Probleme der bisherigen Rechtsprechung werden am vorliegenden Fall besonders anschaulich: Die gemeinschaftlich durch Has und B G begangene Tötung H K s kann schwerlich als Verwirklichung zweierlei verschiedenen Unrechts und zweier selbständiger Tatbestände verstanden werden, sondern stellt sich als ein Tötungsunrecht im Sinne von § 212 StGB dar, zu dem lediglich bei einem der Täter mit dem Mordmerkmal der niedrigen Beweggründe besonders erschwerende persönliche Umstände (vgl. § 28 Abs. 2 StGB) hinzukommen; ein solches Verhältnis entspricht nach der üblichen Systematik demjenigen zwischen Grunddelikt und Qualifikation.
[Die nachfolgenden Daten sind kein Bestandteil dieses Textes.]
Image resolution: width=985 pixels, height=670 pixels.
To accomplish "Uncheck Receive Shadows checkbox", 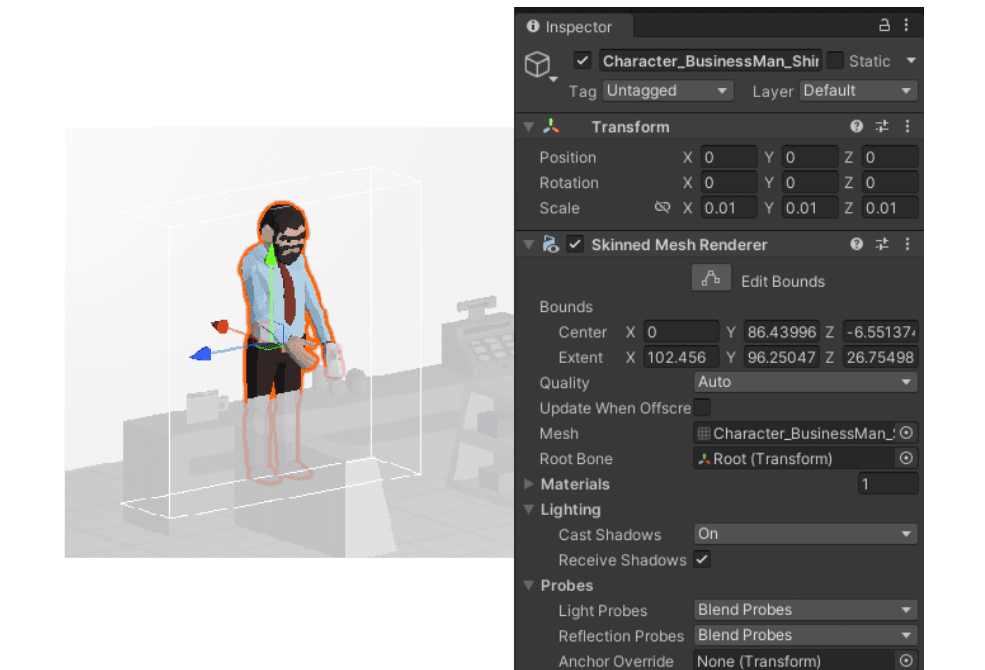I will coord(703,560).
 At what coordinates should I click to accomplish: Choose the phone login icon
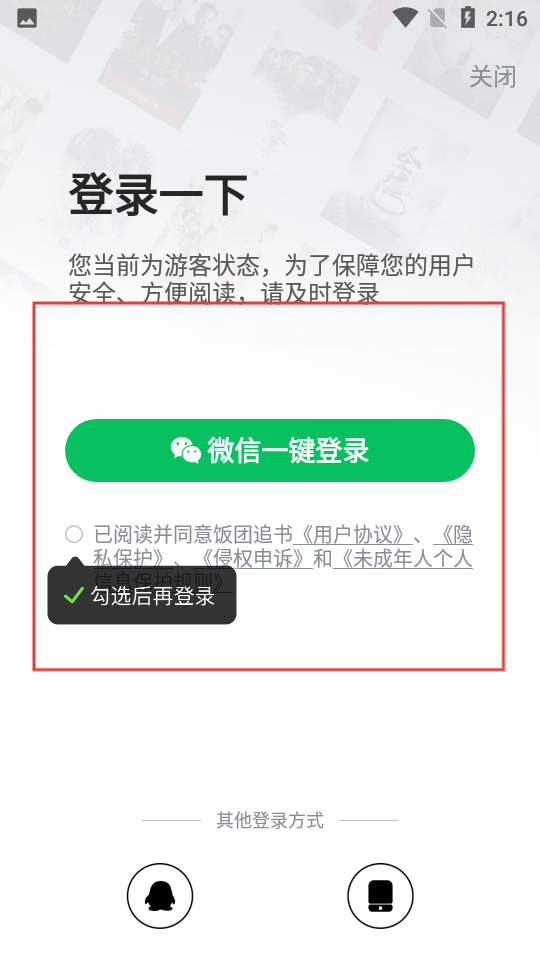[380, 896]
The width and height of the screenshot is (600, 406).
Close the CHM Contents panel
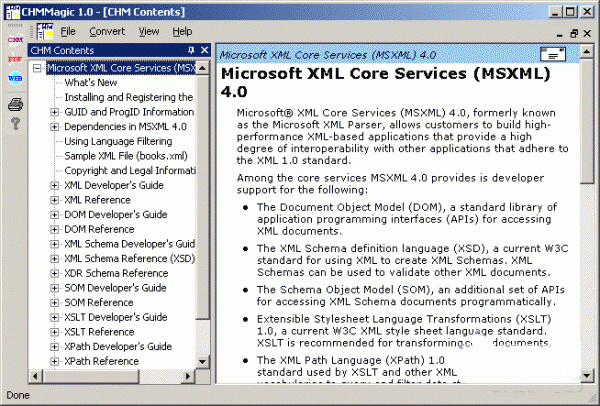pyautogui.click(x=204, y=50)
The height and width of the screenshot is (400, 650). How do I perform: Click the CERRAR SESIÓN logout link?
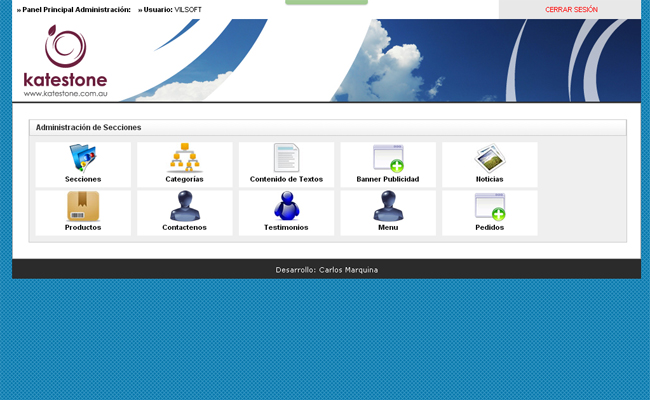pos(571,9)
Dies wird besonders deutlich, wenn es um die Bewertung des Tatbeitrags von Han G geht: Ihre Unterstützung der gemeinschaftlichen Tötung H K s lässt sich nicht künstlich in eine objektive Beihilfe zum Mord durch Has G und eine (hierzu tateinheitliche) objektive Beihilfe zum Totschlag durch B G aufspalten.

IV.


Wegen der neuen Schuldsprüche bedarf die Bemessung der Strafen für B und Han G für das Tötungsdelikt und die Beihilfe hierzu erneuter schwurgerichtlicher Prüfung auf der Grundlage der bisherigen rechtsfehlerfreien Feststellungen. Der neue Tatrichter wird hierzu allenfalls solche ergänzenden Feststellungen treffen können, die den bisherigen nicht widersprechen.